◆ Exercise objective ◆
Copy out every one of the following lines, unchanged.

#### Records for the exercise

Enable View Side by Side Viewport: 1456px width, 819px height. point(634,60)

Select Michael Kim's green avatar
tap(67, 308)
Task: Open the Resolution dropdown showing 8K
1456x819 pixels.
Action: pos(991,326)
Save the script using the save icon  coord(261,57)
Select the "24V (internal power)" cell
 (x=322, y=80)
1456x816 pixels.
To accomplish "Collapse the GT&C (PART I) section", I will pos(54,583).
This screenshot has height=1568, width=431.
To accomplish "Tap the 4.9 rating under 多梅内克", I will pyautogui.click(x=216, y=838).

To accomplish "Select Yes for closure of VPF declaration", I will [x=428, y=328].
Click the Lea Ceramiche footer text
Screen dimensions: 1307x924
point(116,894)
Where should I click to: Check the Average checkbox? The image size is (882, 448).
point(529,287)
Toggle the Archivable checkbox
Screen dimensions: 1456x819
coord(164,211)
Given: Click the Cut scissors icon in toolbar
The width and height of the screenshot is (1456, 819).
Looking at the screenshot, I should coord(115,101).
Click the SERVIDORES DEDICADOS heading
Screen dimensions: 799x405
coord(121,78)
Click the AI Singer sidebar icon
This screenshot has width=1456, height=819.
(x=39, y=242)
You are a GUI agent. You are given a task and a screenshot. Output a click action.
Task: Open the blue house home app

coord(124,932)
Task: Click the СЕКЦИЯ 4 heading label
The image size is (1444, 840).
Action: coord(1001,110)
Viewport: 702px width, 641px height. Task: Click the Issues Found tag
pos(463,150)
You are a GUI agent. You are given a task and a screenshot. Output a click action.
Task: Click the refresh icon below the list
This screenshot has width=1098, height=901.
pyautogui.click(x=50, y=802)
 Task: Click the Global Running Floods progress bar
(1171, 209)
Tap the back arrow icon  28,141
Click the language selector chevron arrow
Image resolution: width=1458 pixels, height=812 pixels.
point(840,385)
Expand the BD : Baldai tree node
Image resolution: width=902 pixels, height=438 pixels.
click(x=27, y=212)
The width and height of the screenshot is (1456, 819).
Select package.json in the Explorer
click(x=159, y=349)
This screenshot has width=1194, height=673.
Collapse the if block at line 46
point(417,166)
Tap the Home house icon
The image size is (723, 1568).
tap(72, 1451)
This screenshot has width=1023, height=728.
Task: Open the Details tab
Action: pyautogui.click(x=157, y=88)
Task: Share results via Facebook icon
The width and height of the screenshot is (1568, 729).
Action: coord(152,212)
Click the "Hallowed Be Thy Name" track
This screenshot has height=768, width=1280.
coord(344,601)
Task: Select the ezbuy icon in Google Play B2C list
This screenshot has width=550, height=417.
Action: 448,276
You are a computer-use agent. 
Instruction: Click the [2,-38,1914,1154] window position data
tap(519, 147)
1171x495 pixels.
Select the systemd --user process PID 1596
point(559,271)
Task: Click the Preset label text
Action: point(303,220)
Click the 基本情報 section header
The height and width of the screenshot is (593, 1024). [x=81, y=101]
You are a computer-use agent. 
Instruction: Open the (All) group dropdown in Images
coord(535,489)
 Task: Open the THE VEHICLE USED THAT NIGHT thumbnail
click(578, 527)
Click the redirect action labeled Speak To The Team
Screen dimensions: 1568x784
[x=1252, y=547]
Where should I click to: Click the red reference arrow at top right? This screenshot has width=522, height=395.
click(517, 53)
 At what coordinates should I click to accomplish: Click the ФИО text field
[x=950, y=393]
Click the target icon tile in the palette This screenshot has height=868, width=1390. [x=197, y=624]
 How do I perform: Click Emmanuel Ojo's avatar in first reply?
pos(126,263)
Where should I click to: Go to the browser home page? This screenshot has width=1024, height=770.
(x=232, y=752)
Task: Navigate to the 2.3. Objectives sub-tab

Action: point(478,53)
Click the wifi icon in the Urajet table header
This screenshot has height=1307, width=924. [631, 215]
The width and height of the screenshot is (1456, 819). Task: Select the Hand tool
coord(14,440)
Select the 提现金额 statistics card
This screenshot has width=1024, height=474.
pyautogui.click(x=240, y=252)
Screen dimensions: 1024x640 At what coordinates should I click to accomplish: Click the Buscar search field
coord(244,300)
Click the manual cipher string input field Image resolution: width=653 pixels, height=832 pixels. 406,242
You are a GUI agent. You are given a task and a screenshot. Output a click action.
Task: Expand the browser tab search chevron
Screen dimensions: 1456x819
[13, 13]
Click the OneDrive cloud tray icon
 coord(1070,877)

########

◆ Correct answer ◆
Enable View Side by Side Viewport: 1456px width, 819px height. point(634,60)

Select Michael Kim's green avatar
tap(67, 308)
Task: Open the Resolution dropdown showing 8K
1456x819 pixels.
Action: pos(991,326)
Save the script using the save icon  coord(261,57)
Select the "24V (internal power)" cell
 (x=322, y=80)
1456x816 pixels.
To accomplish "Collapse the GT&C (PART I) section", I will pos(54,583).
This screenshot has height=1568, width=431.
To accomplish "Tap the 4.9 rating under 多梅内克", I will pyautogui.click(x=216, y=838).

To accomplish "Select Yes for closure of VPF declaration", I will [x=428, y=328].
Click the Lea Ceramiche footer text
Screen dimensions: 1307x924
point(116,894)
Where should I click to: Check the Average checkbox? The image size is (882, 448).
point(529,287)
Toggle the Archivable checkbox
Screen dimensions: 1456x819
coord(164,211)
Given: Click the Cut scissors icon in toolbar
The width and height of the screenshot is (1456, 819).
Looking at the screenshot, I should coord(115,101).
Click the SERVIDORES DEDICADOS heading
Screen dimensions: 799x405
coord(121,78)
Click the AI Singer sidebar icon
This screenshot has width=1456, height=819.
(x=39, y=242)
You are a GUI agent. You are given a task and a screenshot. Output a click action.
Task: Open the blue house home app

coord(124,932)
Task: Click the СЕКЦИЯ 4 heading label
The image size is (1444, 840).
Action: coord(1001,110)
Viewport: 702px width, 641px height. Task: Click the Issues Found tag
pos(463,150)
You are a GUI agent. You are given a task and a screenshot. Output a click action.
Task: Click the refresh icon below the list
This screenshot has width=1098, height=901.
pyautogui.click(x=50, y=802)
 Task: Click the Global Running Floods progress bar
(1171, 209)
Tap the back arrow icon  28,141
Click the language selector chevron arrow
Image resolution: width=1458 pixels, height=812 pixels.
point(840,385)
Expand the BD : Baldai tree node
Image resolution: width=902 pixels, height=438 pixels.
click(x=27, y=212)
The width and height of the screenshot is (1456, 819).
Select package.json in the Explorer
click(x=159, y=349)
This screenshot has width=1194, height=673.
Collapse the if block at line 46
point(417,166)
Tap the Home house icon
The image size is (723, 1568).
tap(72, 1451)
This screenshot has width=1023, height=728.
Task: Open the Details tab
Action: pyautogui.click(x=157, y=88)
Task: Share results via Facebook icon
The width and height of the screenshot is (1568, 729).
Action: coord(152,212)
Click the "Hallowed Be Thy Name" track
This screenshot has height=768, width=1280.
coord(344,601)
Task: Select the ezbuy icon in Google Play B2C list
This screenshot has width=550, height=417.
Action: 448,276
You are a computer-use agent. 
Instruction: Click the [2,-38,1914,1154] window position data
tap(519, 147)
1171x495 pixels.
Select the systemd --user process PID 1596
point(559,271)
Task: Click the Preset label text
Action: point(303,220)
Click the 基本情報 section header
The height and width of the screenshot is (593, 1024). [x=81, y=101]
You are a computer-use agent. 
Instruction: Open the (All) group dropdown in Images
coord(535,489)
 Task: Open the THE VEHICLE USED THAT NIGHT thumbnail
click(578, 527)
Click the redirect action labeled Speak To The Team
Screen dimensions: 1568x784
[x=1252, y=547]
Where should I click to: Click the red reference arrow at top right? This screenshot has width=522, height=395.
click(517, 53)
 At what coordinates should I click to accomplish: Click the ФИО text field
[x=950, y=393]
Click the target icon tile in the palette This screenshot has height=868, width=1390. [x=197, y=624]
 How do I perform: Click Emmanuel Ojo's avatar in first reply?
pos(126,263)
Where should I click to: Go to the browser home page? This screenshot has width=1024, height=770.
(x=232, y=752)
Task: Navigate to the 2.3. Objectives sub-tab

Action: point(478,53)
Click the wifi icon in the Urajet table header
This screenshot has height=1307, width=924. [631, 215]
The width and height of the screenshot is (1456, 819). Task: Select the Hand tool
coord(14,440)
Select the 提现金额 statistics card
This screenshot has width=1024, height=474.
pyautogui.click(x=240, y=252)
Screen dimensions: 1024x640 At what coordinates should I click to accomplish: Click the Buscar search field
coord(244,300)
Click the manual cipher string input field Image resolution: width=653 pixels, height=832 pixels. 406,242
You are a GUI agent. You are given a task and a screenshot. Output a click action.
Task: Expand the browser tab search chevron
Screen dimensions: 1456x819
[13, 13]
Click the OneDrive cloud tray icon
 coord(1070,877)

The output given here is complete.